Data provided:
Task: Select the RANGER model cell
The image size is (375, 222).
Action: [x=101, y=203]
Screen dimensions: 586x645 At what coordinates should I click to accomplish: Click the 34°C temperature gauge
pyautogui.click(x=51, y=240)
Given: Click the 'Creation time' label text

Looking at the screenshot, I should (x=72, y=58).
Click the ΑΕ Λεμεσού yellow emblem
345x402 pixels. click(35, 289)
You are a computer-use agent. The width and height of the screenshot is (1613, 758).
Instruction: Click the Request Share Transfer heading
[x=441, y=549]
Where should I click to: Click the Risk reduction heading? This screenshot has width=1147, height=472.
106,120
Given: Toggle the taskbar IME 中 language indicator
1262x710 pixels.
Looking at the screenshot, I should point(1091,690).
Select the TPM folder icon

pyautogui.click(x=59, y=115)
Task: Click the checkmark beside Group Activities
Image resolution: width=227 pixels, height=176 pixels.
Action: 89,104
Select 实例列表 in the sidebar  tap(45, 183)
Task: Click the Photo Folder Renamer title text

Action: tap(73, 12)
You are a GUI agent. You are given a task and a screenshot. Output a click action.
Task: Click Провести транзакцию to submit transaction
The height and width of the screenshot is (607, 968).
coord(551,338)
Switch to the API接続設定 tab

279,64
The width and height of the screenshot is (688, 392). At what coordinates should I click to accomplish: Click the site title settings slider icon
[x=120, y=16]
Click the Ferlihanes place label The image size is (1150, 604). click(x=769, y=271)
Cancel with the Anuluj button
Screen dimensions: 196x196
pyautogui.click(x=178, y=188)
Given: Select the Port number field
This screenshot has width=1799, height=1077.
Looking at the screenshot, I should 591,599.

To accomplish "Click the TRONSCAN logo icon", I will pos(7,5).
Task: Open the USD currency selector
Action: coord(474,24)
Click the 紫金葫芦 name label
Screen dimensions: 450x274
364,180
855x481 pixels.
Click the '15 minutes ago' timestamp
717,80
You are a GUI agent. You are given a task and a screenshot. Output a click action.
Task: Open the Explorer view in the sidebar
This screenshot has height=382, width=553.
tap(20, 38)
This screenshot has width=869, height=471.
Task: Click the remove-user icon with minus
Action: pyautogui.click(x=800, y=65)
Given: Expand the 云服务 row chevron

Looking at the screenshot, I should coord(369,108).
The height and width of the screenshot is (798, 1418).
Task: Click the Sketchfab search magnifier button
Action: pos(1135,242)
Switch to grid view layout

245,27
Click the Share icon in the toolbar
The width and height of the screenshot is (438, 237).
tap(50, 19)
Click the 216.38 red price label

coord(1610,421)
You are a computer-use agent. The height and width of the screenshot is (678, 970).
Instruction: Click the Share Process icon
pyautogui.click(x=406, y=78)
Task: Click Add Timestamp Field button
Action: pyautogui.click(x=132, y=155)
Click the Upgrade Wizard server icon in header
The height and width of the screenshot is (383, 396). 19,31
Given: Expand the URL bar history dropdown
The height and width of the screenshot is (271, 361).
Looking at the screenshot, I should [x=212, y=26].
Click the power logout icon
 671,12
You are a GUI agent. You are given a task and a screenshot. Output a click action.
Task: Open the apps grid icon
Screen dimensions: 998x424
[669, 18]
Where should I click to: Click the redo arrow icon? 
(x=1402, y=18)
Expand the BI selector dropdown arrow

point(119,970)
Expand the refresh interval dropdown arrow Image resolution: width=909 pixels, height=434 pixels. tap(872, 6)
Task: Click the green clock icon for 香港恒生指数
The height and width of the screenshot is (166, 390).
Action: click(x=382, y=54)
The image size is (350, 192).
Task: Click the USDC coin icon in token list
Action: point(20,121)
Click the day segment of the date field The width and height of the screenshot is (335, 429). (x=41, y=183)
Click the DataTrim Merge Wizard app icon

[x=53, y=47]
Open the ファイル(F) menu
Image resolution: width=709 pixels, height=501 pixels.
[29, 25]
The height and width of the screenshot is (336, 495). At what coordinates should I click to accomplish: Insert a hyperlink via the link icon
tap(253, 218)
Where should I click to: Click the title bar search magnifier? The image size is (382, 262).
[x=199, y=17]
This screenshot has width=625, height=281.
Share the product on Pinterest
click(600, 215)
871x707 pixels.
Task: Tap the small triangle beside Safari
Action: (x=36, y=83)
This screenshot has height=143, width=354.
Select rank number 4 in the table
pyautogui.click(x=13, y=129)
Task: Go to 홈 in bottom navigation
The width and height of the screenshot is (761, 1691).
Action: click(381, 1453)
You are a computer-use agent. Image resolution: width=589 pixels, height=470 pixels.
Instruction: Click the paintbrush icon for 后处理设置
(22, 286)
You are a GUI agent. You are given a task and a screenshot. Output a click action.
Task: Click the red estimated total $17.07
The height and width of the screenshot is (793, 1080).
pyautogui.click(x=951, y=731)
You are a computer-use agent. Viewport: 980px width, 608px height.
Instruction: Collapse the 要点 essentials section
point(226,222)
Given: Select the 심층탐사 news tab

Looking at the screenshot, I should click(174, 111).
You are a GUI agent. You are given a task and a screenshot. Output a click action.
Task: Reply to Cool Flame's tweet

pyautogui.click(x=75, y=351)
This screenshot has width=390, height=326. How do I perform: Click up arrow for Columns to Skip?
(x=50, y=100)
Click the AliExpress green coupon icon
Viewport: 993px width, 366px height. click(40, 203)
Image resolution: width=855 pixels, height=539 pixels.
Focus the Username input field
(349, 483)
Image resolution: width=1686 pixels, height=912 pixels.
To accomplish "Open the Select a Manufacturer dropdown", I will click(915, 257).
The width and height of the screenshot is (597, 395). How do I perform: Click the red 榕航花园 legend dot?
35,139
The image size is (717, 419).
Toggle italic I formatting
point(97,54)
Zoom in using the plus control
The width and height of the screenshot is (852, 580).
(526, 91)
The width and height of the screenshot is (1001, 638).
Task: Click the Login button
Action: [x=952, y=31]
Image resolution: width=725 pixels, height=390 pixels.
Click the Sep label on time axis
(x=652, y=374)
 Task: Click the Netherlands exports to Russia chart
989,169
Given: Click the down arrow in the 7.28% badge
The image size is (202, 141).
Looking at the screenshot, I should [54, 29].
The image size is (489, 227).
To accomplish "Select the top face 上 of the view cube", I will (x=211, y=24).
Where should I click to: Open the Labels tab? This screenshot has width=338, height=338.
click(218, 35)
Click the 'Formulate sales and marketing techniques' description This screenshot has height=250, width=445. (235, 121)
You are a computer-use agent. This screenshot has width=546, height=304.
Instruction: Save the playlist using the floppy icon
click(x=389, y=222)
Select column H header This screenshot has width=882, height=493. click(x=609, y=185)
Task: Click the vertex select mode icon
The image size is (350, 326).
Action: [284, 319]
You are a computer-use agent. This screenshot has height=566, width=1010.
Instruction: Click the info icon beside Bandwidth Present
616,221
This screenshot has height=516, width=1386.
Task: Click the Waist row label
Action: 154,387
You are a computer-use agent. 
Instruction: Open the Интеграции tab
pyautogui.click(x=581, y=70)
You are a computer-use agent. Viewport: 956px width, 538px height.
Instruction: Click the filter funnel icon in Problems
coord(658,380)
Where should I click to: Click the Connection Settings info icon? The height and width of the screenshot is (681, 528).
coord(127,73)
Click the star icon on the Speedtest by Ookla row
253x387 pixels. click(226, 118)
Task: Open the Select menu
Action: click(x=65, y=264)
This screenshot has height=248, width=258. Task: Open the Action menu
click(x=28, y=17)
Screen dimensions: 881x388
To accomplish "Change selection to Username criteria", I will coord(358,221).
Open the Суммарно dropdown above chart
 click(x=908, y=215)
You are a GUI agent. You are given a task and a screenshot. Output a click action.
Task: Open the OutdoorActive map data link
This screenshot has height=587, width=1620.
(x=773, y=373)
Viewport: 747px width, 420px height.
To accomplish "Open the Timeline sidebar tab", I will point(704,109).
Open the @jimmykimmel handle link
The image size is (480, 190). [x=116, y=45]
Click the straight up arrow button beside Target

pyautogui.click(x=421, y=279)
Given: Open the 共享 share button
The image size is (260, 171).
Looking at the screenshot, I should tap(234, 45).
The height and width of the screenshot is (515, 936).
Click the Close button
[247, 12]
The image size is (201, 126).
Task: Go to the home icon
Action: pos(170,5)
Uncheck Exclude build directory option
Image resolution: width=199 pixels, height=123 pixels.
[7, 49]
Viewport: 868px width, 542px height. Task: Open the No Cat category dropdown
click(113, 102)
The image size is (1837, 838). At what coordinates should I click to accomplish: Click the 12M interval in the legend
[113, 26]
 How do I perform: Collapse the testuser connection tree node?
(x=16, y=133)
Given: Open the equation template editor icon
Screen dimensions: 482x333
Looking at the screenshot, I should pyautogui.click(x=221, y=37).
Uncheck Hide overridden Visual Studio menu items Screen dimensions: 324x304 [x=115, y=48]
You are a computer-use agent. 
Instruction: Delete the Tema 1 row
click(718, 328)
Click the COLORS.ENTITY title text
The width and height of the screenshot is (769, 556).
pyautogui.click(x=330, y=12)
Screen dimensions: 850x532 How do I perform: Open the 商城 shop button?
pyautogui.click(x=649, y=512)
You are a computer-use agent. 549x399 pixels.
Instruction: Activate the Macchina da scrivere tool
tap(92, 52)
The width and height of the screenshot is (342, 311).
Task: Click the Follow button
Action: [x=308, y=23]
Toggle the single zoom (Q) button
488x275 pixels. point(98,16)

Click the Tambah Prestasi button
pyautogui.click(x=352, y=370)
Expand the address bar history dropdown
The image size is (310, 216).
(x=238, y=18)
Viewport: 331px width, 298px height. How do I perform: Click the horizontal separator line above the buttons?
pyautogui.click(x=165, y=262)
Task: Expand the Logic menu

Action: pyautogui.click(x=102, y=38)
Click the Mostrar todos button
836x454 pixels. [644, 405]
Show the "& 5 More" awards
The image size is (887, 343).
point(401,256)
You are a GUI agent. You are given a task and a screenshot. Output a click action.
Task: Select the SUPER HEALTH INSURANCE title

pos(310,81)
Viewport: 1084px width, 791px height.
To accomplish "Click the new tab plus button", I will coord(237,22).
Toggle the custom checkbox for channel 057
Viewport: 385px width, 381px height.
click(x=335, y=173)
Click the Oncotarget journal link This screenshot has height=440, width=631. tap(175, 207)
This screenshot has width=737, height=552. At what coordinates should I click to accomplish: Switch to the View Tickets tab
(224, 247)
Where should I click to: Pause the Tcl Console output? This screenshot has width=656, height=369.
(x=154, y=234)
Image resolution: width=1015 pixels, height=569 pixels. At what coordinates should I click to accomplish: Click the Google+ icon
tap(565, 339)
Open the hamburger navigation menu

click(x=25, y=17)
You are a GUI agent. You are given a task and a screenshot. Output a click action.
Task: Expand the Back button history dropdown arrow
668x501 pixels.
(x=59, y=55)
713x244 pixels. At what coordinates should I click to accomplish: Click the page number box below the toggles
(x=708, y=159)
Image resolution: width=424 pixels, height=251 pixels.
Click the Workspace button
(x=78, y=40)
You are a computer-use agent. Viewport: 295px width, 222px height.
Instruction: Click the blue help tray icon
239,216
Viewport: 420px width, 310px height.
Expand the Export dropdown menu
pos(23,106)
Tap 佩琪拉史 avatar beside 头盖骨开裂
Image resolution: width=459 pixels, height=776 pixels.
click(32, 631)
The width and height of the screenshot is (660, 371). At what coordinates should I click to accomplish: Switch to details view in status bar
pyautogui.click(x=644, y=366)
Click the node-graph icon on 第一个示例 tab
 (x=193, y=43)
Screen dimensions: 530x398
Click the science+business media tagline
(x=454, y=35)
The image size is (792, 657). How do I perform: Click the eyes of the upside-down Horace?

Exercise details: Format the rows, from the first line through the line containing "pyautogui.click(x=51, y=240)", as a Markdown table with the columns No. and Line, numbering each line and leaving out any blank lines.

In response:
| No. | Line |
|---|---|
| 1 | Task: Select the RANGER model cell |
| 2 | The image size is (375, 222). |
| 3 | Action: [x=101, y=203] |
| 4 | Screen dimensions: 586x645 At what coordinates should I click to accomplish: Click the 34°C temperature gauge |
| 5 | pyautogui.click(x=51, y=240) |